Saúde

Organização Mundial da Saúde Define Foco em Cuidados Seguros para Doenças Crónicas

Leumas Andrade

Contexto Global e o Anúncio da OMS

A Organização Mundial da Saúde (OMS) definiu as diretrizes centrais e o lema oficial para o Dia Mundial da Segurança do Paciente, assinalado anualmente a 17 de setembro. Para o ano de 2026, a campanha internacional concentra-se na temática dos «Cuidados seguros para doenças não transmissíveis», sob o lema “Cuidado seguro para a vida!”. A iniciativa visa colocar no centro do debate político e clínico a urgência de reformar os processos assistenciais em condições de saúde que exigem acompanhamento contínuo e multidisciplinar.

De acordo com os dados epidemiológicos de referência da OMS, as doenças crónicas não transmissíveis — como as patologias cardiovasculares, o cancro, as doenças respiratórias crónicas e a diabetes — continuam a representar a principal causa de mortalidade a nível global. Em termos estatísticos, estas condições estão associadas à esmagadora maioria das mortes prematuras fora de contextos pandémicos, com particular incidência em regiões de menor rendimento, onde o acesso a estruturas de suporte e diagnóstico precoce enfrenta barreiras estruturais significativas.

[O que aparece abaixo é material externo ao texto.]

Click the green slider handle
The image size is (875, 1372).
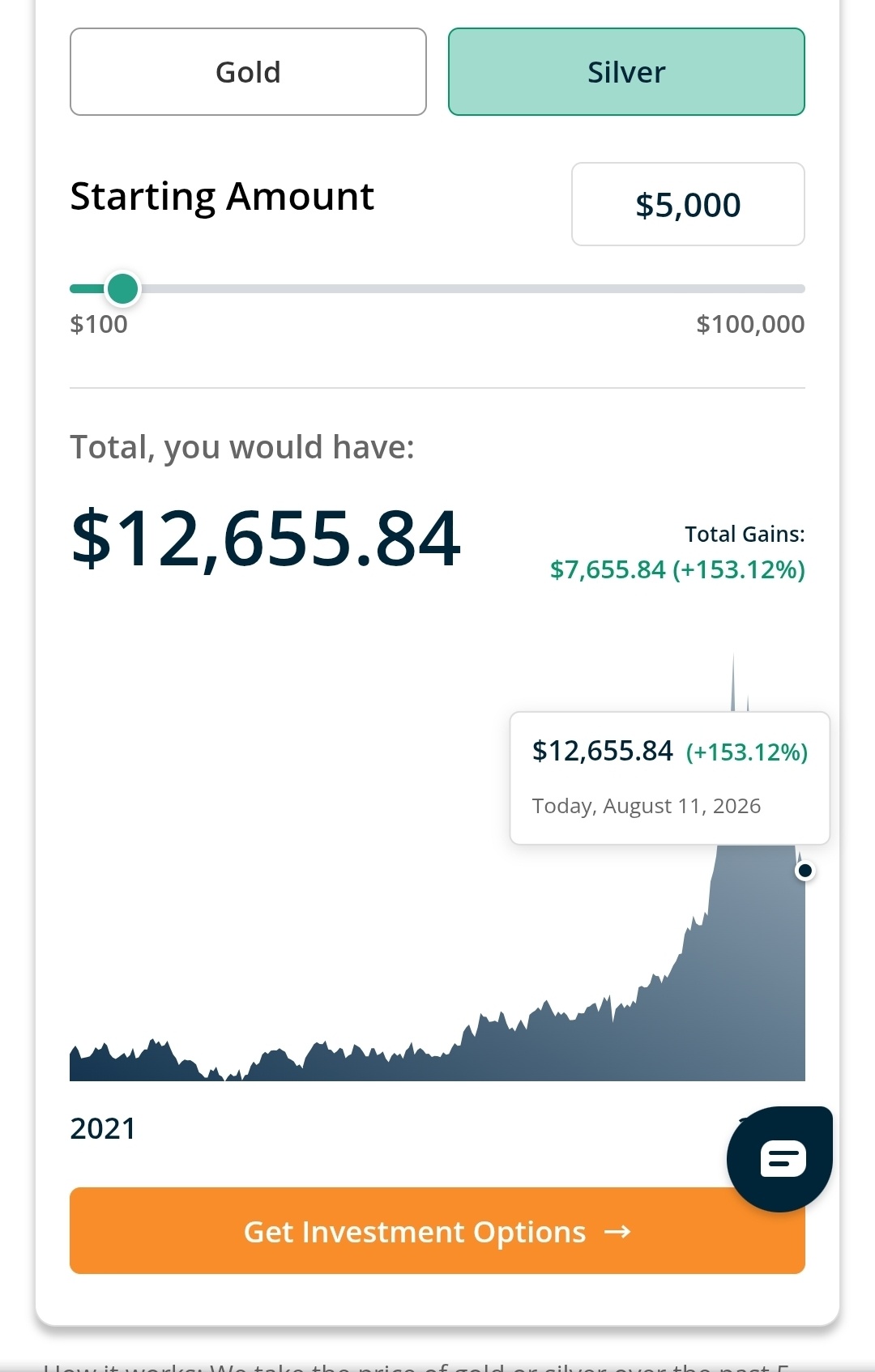coord(123,288)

Os Desafios na Jornada do Doente Crónico

A complexidade associada ao tratamento de doenças de longa duração expõe os utentes a vulnerabilidades específicas ao longo de toda a sua jornada assistencial. Ao contrário de episódios agudos de doença, o percurso de um paciente com uma patologia crónica envolve múltiplas etapas, desde a prevenção primária e o rastreio até ao diagnóstico, terapêutica medicamentosa prolongada e reabilitação domiciliária.

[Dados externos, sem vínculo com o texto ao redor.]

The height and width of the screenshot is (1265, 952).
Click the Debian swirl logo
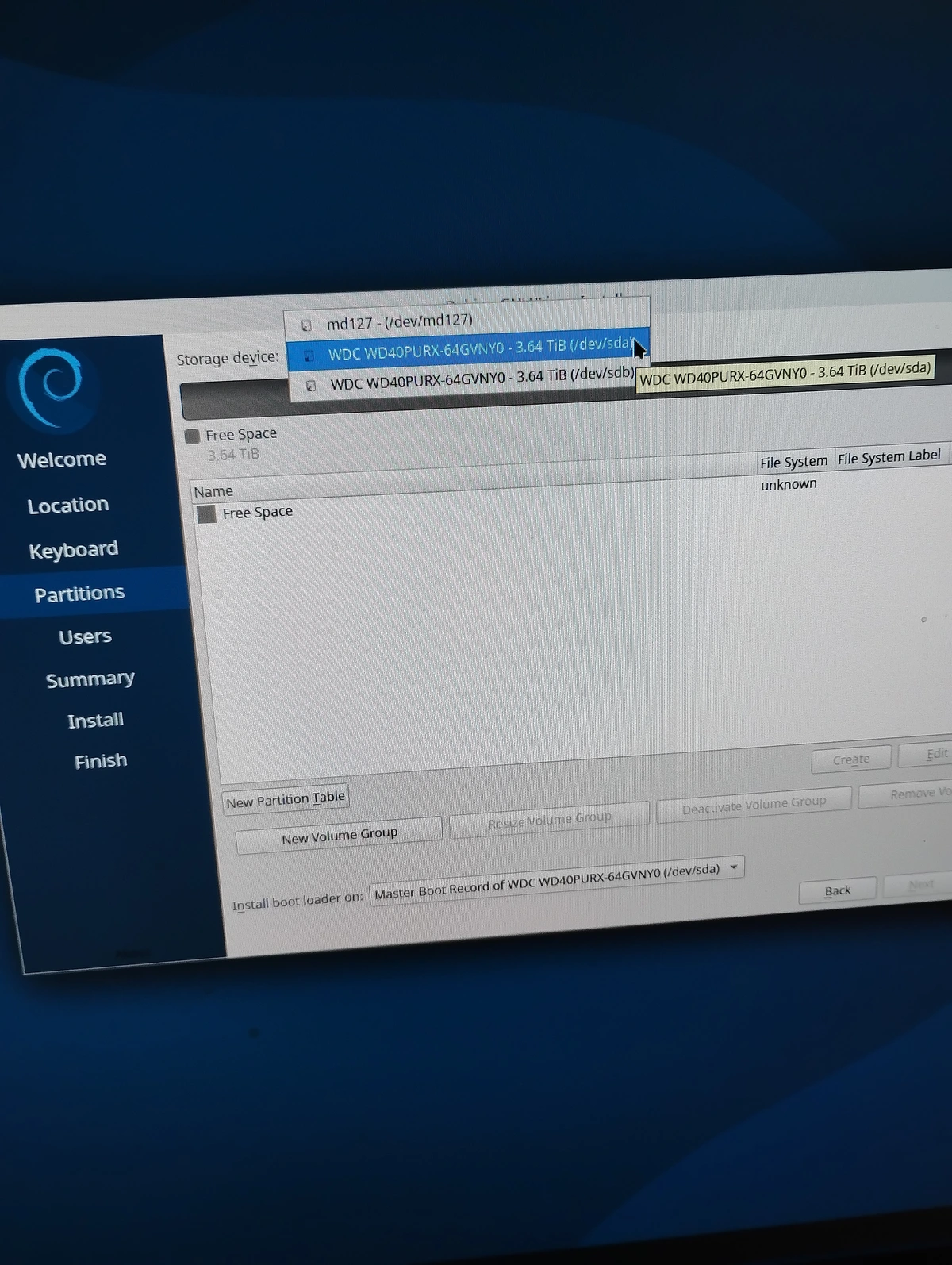(52, 386)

  • Fragmentação da assistência: A transição entre diferentes níveis de cuidados, como os centros de saúde primários e as unidades hospitalares especializadas, pode gerar falhas de comunicação e descontinuidade terapêutica.
  • Segurança na medicação: A polimedicação, frequente em doentes crónicos, elega o risco de interações medicamentosas adversas e erros de administração.
  • Diagnóstico e rastreio: A necessidade de monitorização constante exige precisão técnica e equipamentos atualizados para evitar atrasos na deteção de agravamentos clínicos.

O Papel da Atenção Primária e a Resiliência dos Sistemas

Para mitigar os danos evitáveis associados à prestação de cuidados, a OMS sublinha que os governos e as autoridades de saúde devem priorizar o fortalecimento dos sistemas de saúde baseados na atenção primária. É nos cuidados de proximidade que se joga a capacidade de identificar precocemente fatores de risco e garantir um acompanhamento regular que evite a descompensação dos utentes.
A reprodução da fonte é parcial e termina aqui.